ZWISCHEN DEN RILLEN
: Glasklar und voller Sehnsüchte

Josephine Foster & the Victor Herrera Band: „Perlas“ (Fire Records/Cargo)

Josephine Foster eignet sich den Ton der Volkslieder an, wischt die Patina nicht weg

Die ästhetische Erziehung eines Menschenkindes ist verschlungen und unvorhersehbar. Das Tönen und Raunen der Welt kann in die abgelegensten Winkel des Erdenballs und der Seele vordringen und Keime setzen, die später in die wunderlichsten Richtungen sprießen. Bei Josephine Foster, im US-Bundesstaat Colorado gebürtig, muss es in dieser Hinsicht besonders wild und geräuschvoll zugegangen sein.

Opernsängerin wäre sie gerne geworden, was man Foster immer ein wenig anhört. Auf halbem Weg dorthin trällerte sie bei Beerdigungen und Hochzeiten, verdingte sich als Gesangslehrerin in Chicago, spielte in diversen Bands, besann sich schließlich auf ihr Talent als Songschreiberin. So entstanden Alben, die tatsächlich von ihrer wunderschönen und sich ans jeweilige Genre anschmiegenden Stimme zusammengehalten werden, von sonst aber nicht viel mehr.

Folk, Country, psychedelischer Rock, Vaudeville, vertonte Emily-Dickinson-Gedichte, deutsches Kunstlied – das war bislang die Spannbreite. Vor zwei Jahren veröffentlichte sie mit dem spanischen Gitarristen Victor Herrera das Album „Anda Jaleo“, das Stücke aus Federico García Lorcas Liedersammlung enthielt. Nun haben sich die beiden Musiker alter spanischer Volkslieder angenommen, die aus diversen Regionen stammen.
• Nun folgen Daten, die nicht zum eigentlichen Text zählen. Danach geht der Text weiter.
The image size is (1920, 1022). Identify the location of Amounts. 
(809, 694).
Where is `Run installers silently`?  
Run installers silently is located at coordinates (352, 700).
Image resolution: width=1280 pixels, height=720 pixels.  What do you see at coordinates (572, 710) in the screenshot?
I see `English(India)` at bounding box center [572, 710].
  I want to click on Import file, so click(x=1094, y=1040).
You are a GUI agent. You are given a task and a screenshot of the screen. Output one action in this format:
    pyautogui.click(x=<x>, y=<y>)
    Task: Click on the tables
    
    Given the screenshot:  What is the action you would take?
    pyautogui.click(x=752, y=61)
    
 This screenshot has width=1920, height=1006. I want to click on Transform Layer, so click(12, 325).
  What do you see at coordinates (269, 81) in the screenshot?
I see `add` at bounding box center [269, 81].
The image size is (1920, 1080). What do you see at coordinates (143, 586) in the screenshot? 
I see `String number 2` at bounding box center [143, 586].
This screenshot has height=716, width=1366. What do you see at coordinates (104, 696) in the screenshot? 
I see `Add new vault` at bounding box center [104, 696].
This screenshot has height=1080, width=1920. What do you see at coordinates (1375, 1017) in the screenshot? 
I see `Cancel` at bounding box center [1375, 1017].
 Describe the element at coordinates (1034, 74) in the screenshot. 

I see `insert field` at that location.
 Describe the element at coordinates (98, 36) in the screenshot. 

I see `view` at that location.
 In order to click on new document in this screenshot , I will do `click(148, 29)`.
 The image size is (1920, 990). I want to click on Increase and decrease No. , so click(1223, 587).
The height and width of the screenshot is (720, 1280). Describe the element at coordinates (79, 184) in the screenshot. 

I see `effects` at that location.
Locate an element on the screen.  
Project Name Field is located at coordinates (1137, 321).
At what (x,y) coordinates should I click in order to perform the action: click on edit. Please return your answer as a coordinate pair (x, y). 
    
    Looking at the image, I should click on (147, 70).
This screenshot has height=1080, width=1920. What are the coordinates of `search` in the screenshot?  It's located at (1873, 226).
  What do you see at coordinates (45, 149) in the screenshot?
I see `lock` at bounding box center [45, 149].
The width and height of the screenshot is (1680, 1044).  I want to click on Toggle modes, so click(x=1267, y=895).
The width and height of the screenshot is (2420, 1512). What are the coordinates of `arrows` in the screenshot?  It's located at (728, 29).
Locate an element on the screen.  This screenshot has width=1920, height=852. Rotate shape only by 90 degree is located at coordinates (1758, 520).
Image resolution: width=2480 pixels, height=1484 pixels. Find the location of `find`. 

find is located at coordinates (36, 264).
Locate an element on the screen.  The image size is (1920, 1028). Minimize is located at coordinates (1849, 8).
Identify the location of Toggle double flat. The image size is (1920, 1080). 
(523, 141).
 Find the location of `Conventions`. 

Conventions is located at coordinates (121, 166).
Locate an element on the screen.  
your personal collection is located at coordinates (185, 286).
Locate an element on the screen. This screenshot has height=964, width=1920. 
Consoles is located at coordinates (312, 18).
Herausgekommen ist „Perlas“, ein Album von fast schon anachronistischer Schönheit. Beim ersten Hören ließe sich nicht recht sagen, ob es in den fünfziger Jahren entstanden ist oder doch gerade eben erst. Fosters Stimme, glasklar und voller Sentiment, jede Höhe grazil meisternd, scheint aus einem ganz anderen Jahrhundert oder aus dem Schellack-Zeitalter zu uns herüberzuschallen.

Es ist nicht weniger als herzergreifend, wenn sie in diesen pathetischen Songs von schmerzvoller, nie vergehender Liebe singt oder von rastlosen Pilgern oder Monden, die von Perlschnüren umgarnt werden. Man muss die spanischen Texte nicht mal übersetzen, um ihre Schwermut zu spüren.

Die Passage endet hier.